ImagingDataCommons / IDC-WebApp

Web Application front end for IDC (CORE REPO)
Apache License 2.0
6 stars 2 forks source link

Add a toggle to use BigQuery instead of Solr for searching #54

Closed fedorov closed 4 years ago

fedorov commented 4 years ago

We discussed this before, and I think we agreed that it would be helpful, at least while we experiment with pre-MVP, to be able to test query performance of Solr vs BigQuery. I think it would be great to have a toggle to choose the search route. Would this be possible to add?

s-paquette commented 4 years ago

This is something we can add in Sprint 8, or possibly Sprint 7 if we have time.

fedorov commented 4 years ago

We can also consider looking into BigQuery BI engine as a mechanism to speed up BQ queries, if those turn out to be too slow. https://cloud.google.com/bi-engine/docs

s-paquette commented 4 years ago

Per the current documentation, BI Engine is only available for use with Data Studio, and so wouldn't be usable (I think? but we need to dig into it) for returning query results to our front end. But perhaps they'll change that in time.

fedorov commented 4 years ago

Is this issue in the roadmap for Sprint 8?

fedorov commented 4 years ago

Per discussion, @s-paquette will also add to a shared team folder documents describing the process of populating solr with content.

s-paquette commented 4 years ago

The document is available in the Developer Documentation folder, which is in IDC Team/IDC Deliverables.

fedorov commented 4 years ago

Thank you @s-paquette!
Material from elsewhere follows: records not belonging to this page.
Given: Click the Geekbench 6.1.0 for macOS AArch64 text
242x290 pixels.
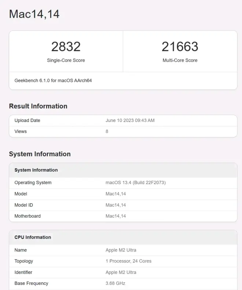Looking at the screenshot, I should 53,80.
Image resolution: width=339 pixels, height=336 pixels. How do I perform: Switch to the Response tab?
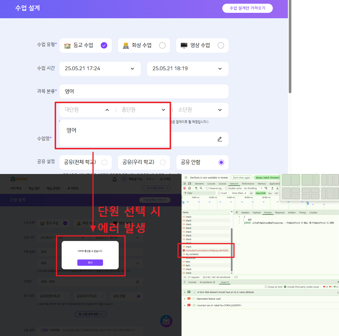pos(280,212)
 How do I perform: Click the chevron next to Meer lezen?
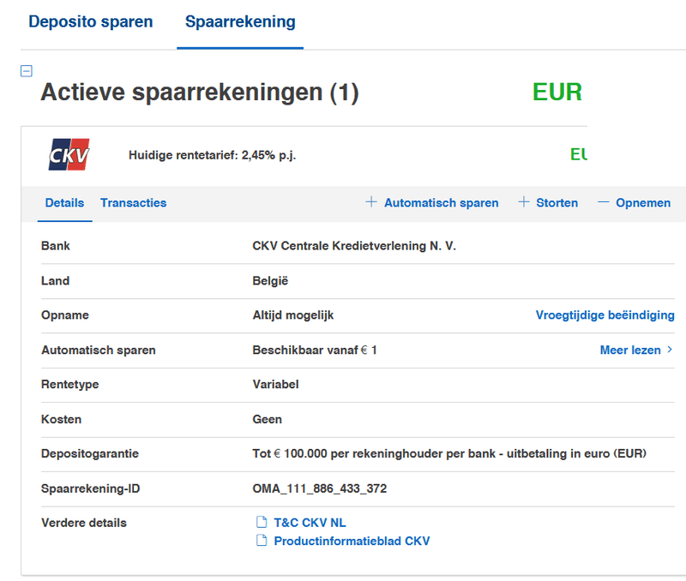670,350
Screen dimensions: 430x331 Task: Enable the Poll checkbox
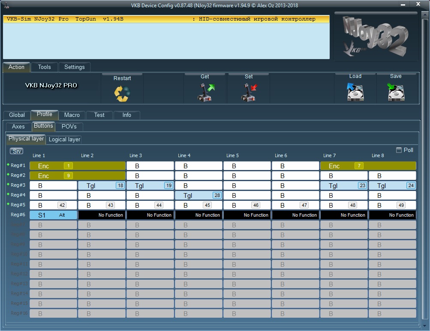point(399,150)
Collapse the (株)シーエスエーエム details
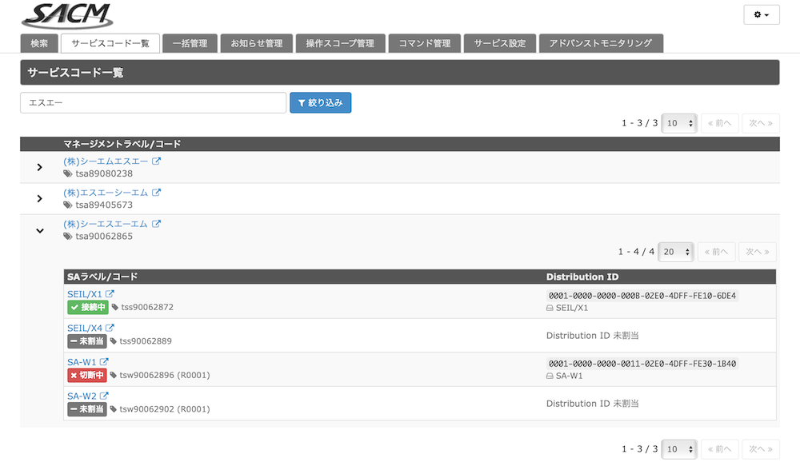 (39, 230)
I moved the "Developer documentation" into the "Team operational documents" here. "Deliverables" is the folder we share with Todd and Keyvan, and is for external consumption.

fedorov commented 4 years ago

@s-paquette can you also add discussion in that document to where solr queries are defined in the webapp, how the front end is connected with the queries?
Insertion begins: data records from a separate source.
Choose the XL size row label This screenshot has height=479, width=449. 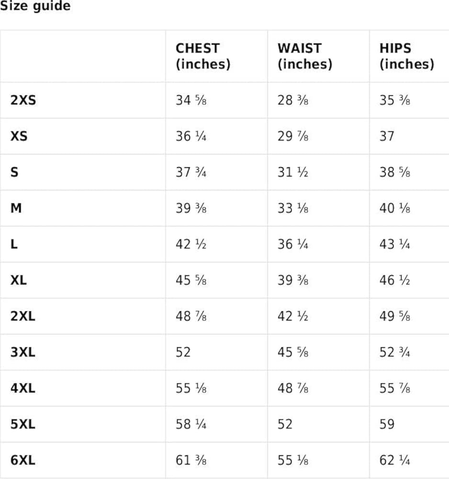tap(19, 280)
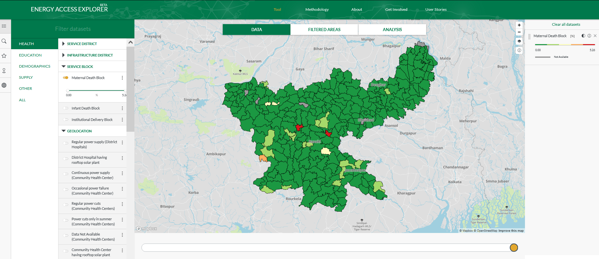Turn on Institutional Delivery Block dataset
The image size is (599, 259).
coord(66,120)
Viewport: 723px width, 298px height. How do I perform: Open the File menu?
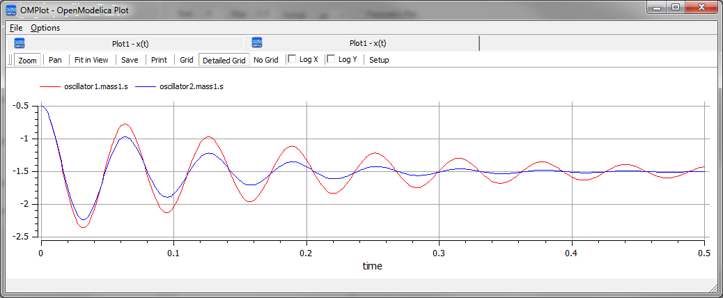pyautogui.click(x=16, y=28)
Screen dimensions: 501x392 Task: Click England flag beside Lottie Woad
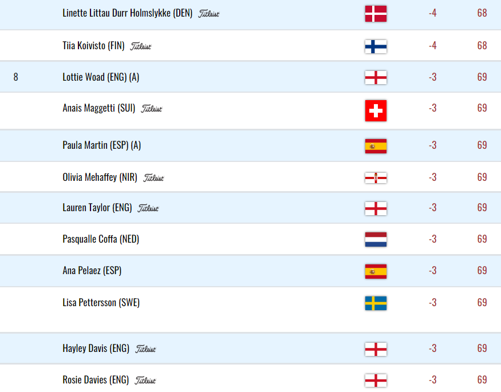pyautogui.click(x=376, y=78)
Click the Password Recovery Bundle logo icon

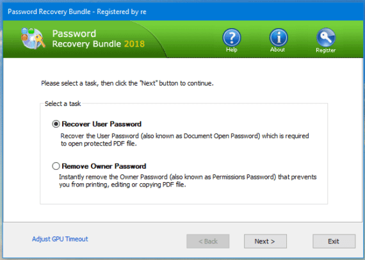tap(33, 38)
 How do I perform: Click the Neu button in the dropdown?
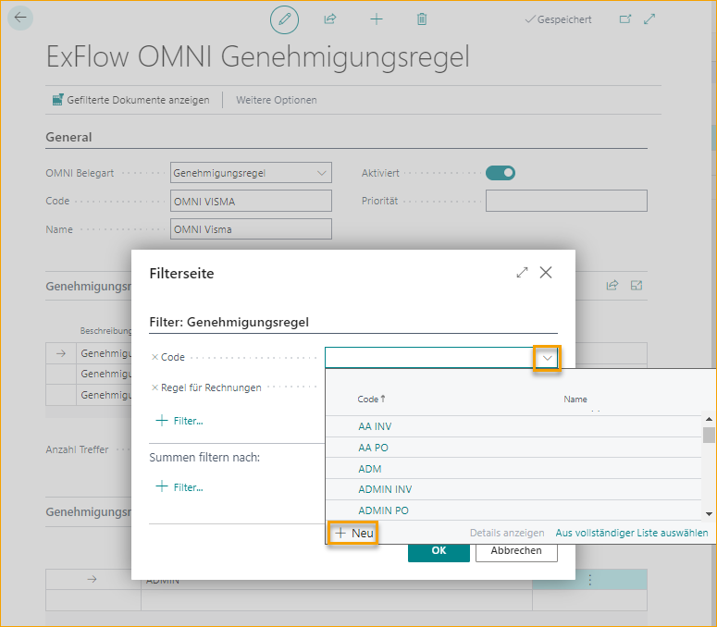pos(353,534)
s-paquette commented 4 years ago

So the queries aren't defined in the WebApp anywhere; we have a query-builder method which takes a set of filters in JSON format and constructs the queries (for Solr and for BQ). These are the two helper modules we referenced some time ago in another ticket--did you want some documentation on them? (Though, I'm not sure what I would document, as they're methods that go through the filter list and then construct a query for the appropriate search backend; there's not much to describe.)

fedorov commented 4 years ago

The reason I am asking those questions is because I want to understand the process of how new facets added to the webapp gui should be propagated and into where they should be propagated. I also would like to understand the limitations of using Solr (e.g., right now a subset of columns is exported - can we export the whole BQ table with 500 or whatever columns? how will it be handling content that is stored in STRUCTs?) And it all goes back to the original request on this issue - if we could experiment with querying BQ directly, and establish current performance, perhaps all of those questions about Solr could become irrelevant.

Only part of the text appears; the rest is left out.